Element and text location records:
▼

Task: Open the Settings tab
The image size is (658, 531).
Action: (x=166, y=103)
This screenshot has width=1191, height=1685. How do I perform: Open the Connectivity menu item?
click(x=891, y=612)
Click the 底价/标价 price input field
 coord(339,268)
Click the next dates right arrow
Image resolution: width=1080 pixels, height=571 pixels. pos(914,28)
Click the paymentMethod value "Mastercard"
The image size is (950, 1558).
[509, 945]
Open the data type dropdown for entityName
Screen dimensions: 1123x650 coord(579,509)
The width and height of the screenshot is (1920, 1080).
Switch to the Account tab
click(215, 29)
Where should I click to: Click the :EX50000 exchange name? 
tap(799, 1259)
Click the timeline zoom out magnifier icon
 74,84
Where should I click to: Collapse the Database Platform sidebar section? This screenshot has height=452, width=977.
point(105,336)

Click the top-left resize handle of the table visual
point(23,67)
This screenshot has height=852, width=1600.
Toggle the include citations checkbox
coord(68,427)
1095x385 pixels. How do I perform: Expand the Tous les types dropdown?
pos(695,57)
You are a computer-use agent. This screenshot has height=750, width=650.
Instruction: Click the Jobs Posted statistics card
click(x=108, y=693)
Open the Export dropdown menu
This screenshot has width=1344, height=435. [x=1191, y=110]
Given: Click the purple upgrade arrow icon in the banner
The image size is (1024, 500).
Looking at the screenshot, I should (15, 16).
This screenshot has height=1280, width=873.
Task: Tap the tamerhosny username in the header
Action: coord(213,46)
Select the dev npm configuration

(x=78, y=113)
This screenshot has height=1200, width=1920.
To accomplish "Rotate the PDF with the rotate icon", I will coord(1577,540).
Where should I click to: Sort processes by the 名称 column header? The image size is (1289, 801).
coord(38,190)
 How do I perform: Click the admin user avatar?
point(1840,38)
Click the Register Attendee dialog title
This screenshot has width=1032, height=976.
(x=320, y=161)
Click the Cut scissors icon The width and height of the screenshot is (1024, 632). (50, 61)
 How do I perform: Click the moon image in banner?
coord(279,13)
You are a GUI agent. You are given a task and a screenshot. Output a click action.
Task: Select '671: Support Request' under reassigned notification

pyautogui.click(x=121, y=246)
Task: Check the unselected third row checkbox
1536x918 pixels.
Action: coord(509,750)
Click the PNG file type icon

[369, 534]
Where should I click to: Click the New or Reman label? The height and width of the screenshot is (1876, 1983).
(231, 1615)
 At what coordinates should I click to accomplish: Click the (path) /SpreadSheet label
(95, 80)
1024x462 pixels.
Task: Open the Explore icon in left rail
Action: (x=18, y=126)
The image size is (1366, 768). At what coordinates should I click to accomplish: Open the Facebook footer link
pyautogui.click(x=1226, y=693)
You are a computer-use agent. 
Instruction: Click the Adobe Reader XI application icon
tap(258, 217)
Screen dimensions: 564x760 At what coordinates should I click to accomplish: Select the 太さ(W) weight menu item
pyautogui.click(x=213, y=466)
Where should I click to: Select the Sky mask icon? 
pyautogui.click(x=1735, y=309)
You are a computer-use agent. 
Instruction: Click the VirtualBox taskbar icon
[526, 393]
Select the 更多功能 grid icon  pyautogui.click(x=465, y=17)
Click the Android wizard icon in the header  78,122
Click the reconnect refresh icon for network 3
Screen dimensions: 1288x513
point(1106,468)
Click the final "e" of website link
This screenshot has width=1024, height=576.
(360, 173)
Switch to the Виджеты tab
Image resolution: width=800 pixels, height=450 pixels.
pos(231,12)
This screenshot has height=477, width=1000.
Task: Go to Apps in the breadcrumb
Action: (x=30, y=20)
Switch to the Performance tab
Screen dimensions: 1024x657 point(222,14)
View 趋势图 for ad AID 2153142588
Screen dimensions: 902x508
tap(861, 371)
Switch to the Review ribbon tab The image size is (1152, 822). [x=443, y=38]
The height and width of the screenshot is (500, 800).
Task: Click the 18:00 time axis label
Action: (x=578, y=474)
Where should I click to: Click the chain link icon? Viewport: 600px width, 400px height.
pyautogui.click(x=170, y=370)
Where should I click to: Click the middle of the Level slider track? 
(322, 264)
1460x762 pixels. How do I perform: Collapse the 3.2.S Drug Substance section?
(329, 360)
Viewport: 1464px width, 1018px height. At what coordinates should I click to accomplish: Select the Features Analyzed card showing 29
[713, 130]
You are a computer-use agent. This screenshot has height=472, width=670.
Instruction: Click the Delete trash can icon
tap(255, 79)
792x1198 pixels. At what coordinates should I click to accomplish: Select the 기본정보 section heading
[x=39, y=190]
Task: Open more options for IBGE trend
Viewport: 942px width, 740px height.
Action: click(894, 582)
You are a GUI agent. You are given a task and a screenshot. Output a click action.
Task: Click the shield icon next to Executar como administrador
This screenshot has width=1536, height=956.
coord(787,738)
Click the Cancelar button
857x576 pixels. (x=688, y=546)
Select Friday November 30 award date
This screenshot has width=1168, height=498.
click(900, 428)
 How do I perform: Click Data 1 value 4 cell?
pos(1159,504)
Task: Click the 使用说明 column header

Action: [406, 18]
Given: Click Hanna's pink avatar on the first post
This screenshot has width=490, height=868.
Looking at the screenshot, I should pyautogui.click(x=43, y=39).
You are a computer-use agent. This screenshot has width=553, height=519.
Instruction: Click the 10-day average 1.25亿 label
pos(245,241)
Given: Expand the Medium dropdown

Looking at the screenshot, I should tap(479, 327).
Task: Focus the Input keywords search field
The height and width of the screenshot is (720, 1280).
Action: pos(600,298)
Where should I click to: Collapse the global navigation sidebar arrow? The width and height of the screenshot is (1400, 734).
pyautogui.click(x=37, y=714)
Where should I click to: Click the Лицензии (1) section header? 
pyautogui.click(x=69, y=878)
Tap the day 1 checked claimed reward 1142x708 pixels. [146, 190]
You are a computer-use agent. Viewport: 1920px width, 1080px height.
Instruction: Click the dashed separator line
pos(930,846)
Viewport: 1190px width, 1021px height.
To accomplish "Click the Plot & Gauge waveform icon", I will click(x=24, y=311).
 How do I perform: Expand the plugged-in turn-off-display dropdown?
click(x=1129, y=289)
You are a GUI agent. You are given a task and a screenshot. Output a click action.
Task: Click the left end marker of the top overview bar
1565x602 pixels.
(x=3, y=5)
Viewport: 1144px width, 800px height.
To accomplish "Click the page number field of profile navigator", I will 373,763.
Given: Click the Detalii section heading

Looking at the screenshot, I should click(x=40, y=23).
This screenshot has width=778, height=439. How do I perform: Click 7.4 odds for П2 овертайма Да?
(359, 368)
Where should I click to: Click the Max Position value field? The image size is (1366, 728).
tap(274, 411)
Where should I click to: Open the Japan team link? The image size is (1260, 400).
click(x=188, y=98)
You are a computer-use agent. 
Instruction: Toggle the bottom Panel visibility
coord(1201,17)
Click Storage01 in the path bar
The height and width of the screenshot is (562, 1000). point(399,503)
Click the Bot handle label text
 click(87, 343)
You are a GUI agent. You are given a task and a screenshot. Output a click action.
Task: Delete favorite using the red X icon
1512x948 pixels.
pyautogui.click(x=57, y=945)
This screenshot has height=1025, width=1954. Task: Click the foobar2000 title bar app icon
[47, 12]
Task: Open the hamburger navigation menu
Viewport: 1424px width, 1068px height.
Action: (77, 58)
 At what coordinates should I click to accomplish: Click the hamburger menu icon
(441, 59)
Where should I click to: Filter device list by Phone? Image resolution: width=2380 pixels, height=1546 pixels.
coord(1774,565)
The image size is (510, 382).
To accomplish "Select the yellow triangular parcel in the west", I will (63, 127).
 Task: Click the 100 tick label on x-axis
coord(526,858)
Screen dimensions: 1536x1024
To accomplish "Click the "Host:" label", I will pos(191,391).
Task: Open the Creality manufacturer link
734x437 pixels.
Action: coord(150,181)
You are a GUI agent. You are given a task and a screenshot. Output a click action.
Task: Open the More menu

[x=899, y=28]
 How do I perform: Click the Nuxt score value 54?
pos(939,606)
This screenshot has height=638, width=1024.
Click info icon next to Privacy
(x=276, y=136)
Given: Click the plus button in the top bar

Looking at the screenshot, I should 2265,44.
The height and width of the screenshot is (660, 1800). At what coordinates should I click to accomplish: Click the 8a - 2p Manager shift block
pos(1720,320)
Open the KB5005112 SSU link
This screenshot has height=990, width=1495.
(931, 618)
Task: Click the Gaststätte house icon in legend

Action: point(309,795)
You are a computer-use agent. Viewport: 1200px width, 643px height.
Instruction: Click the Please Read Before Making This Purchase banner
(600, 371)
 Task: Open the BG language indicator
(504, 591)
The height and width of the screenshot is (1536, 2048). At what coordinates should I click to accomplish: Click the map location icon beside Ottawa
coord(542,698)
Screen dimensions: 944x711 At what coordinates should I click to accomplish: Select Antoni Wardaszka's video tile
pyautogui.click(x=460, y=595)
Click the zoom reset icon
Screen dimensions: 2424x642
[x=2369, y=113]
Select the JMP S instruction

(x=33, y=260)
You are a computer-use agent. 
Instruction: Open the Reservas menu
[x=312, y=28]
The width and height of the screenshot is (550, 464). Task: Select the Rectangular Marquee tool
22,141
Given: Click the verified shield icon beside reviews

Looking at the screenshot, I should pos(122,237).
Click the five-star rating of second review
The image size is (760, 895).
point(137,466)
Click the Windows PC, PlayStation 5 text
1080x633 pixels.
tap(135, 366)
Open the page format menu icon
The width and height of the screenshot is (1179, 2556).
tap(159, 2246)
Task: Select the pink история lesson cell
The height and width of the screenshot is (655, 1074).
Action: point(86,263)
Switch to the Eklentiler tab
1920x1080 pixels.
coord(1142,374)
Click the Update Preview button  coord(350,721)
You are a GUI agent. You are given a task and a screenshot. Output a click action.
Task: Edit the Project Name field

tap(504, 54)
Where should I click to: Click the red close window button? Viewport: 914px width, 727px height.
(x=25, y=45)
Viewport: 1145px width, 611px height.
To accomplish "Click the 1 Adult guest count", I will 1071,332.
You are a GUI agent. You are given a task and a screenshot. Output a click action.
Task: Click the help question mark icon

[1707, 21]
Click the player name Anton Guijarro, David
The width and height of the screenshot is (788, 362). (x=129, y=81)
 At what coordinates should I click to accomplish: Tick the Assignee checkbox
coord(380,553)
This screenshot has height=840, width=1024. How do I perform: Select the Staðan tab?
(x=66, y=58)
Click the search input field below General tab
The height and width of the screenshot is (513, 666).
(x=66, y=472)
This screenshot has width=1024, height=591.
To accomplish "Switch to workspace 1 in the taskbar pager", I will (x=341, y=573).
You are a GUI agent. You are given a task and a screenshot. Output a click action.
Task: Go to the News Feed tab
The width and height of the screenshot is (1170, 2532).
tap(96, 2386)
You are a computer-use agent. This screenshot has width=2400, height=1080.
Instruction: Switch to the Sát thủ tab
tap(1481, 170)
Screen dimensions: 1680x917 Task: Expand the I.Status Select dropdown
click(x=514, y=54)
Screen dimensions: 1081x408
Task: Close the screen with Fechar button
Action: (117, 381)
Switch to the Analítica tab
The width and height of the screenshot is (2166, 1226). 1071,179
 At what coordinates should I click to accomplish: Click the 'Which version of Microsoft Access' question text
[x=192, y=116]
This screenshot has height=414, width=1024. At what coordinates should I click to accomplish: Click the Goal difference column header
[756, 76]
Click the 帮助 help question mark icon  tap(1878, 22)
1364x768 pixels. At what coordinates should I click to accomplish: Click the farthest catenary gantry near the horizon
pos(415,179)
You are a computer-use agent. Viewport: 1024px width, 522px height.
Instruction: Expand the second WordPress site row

▲

Reproduce the records from the beginning through the line containing "click(215, 29)", swapping "Mastercard" for "Visa" and leaving everything else as it is.

RESULT OF THE EXERCISE:
Task: Open the Settings tab
The image size is (658, 531).
Action: (x=166, y=103)
This screenshot has width=1191, height=1685. How do I perform: Open the Connectivity menu item?
click(x=891, y=612)
Click the 底价/标价 price input field
 coord(339,268)
Click the next dates right arrow
Image resolution: width=1080 pixels, height=571 pixels. pos(914,28)
Click the paymentMethod value "Visa"
The image size is (950, 1558).
[509, 945]
Open the data type dropdown for entityName
Screen dimensions: 1123x650 coord(579,509)
The width and height of the screenshot is (1920, 1080).
Switch to the Account tab
click(215, 29)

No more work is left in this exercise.